No Love For Troy and Thebes

Anacreonta 26

“You tell stories of Thebes
And the tales of Troy too,
But I sing about my defeats.

No horse destroyed me
Nor infantry, nor ships,
But a strange new enemy,
Assaulting me with his gaze.”

σὺ μὲν λέγεις τὰ Θήβης,
ὁ δ᾿ αὖ Φρυγῶν ἀυτάς,
ἐγὼ δ᾿ ἐμὰς ἁλώσεις.

οὐχ ἵππος ὤλεσέν με,
οὐ πεζός, οὐχὶ νῆες,
στρατὸς δὲ καινὸς ἄλλος
ἀπ᾿ ὀμμάτων με βάλλων.

Anacreonta 23

“I want to speak of the Atreides,
And I want to sing about Cadmos,
But the sound of my strings
Echoes only with Love.

Just yesterday I changed my strings
And then the whole lyre
And I was trying to sing
The labors of Herakles
But the lyre returned
Only the sound of Love.

Goodbye, heroes
For the rest of my time
My lyre sings only tales of Love”

θέλω λέγειν Ἀτρείδας,
θέλω δὲ Κάδμον ᾄδειν,
ἁ βάρβιτος δὲ χορδαῖς
Ἔρωτα μοῦνον ἠχεῖ.

ἤμειψα νεῦρα πρώην
καὶ τὴν λύρην ἅπασαν·
κἀγὼ μὲν ᾖδον ἄθλους
Ἡρακλέους· λύρη δὲ
Ἔρωτας ἀντεφώνει.

χαίροιτε λοιπὸν ἡμῖν,
ἥρωες· ἡ λύρη γὰρ
μόνους Ἔρωτας ᾄδει.

 

Both of these poems use Troy and Thebes as metonyms for poetic traditions. The second is even more associative, substituting family names for the locations. In both cases, the contrast is between heroic tales of war and the subjects appropriate to lyric songs (love, etc).

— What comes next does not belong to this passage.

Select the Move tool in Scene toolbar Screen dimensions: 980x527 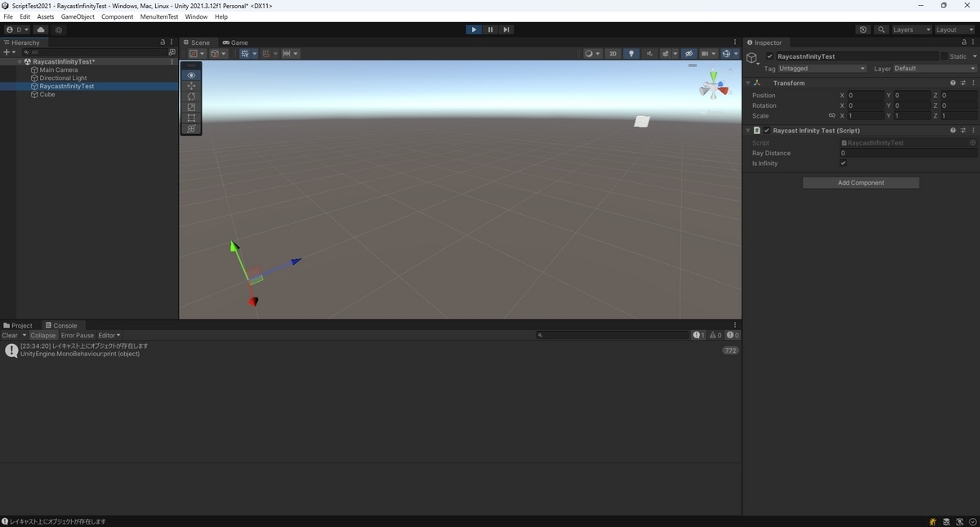click(x=191, y=86)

Troy and Thebes show up as the primary location for the death of the race of heroes in Hesiod too:

 

Hesiod, Works and Days, 158-165:

“Kronos’ son Zeus made a better and more just third race,
the divine generation of heroic men who are called
hemitheoi, the earlier generation on the boundless earth.
And then evil war and dread conflict wiped them out,
some of them under seven-gated Thebes, the Cadmean land,
where they struggled over the flocks of Oedipus,
and leading others in ships for booty across the sea
at Troy, for the sake of well-tressed Helen.”

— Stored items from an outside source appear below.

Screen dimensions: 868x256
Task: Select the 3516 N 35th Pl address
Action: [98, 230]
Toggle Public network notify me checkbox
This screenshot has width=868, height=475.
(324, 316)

Ζεὺς Κρονίδης ποίησε, δικαιότερον καὶ ἄρειον,
ἀνδρῶν ἡρώων θεῖον γένος, οἳ καλέονται
ἡμίθεοι, προτέρη γενεὴ κατ’ ἀπείρονα γαῖαν.
καὶ τοὺς μὲν πόλεμός τε κακὸς καὶ φύλοπις αἰνὴ
τοὺς μὲν ὑφ’ ἑπταπύλῳ Θήβῃ, Καδμηίδι γαίῃ,
ὤλεσε μαρναμένους μήλων ἕνεκ’ Οἰδιπόδαο,
τοὺς δὲ καὶ ἐν νήεσσιν ὑπὲρ μέγα λαῖτμα θαλάσσης
ἐς Τροίην ἀγαγὼν ῾Ελένης ἕνεκ’ ἠυκόμοιο.

Elton Barker and I talk about this passage and its implications for Greek poetics a lot in Homer’s Thebes, available for free from the Center for Hellenic Studies.

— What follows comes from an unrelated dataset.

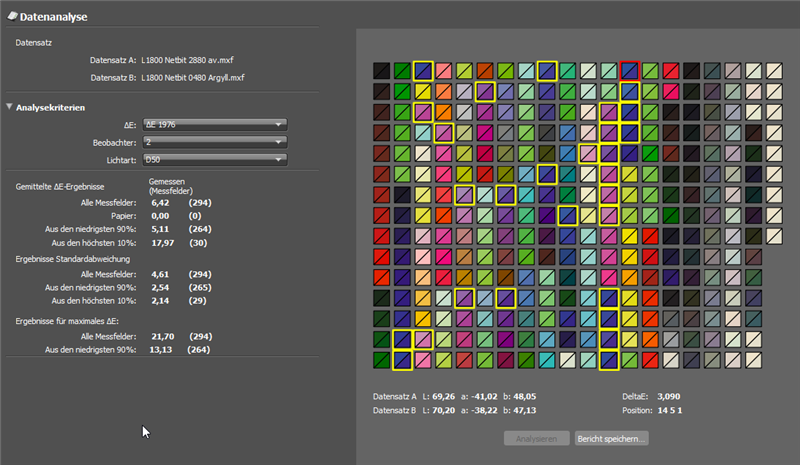Image resolution: width=800 pixels, height=465 pixels.
Task: Select the red-outlined patch in the top row
Action: 630,70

Picture of a fragment of a vase. White vase with orange/red ink. Image in center is a line drawing of a lyre with plant life on the side. There are thick borders at the top and bottom
Krater with lyre player. Nafplion, Evangelistria, chamber tomb IV, 1350-1250 BC. Detail. Archaeological Museum of Nafplio.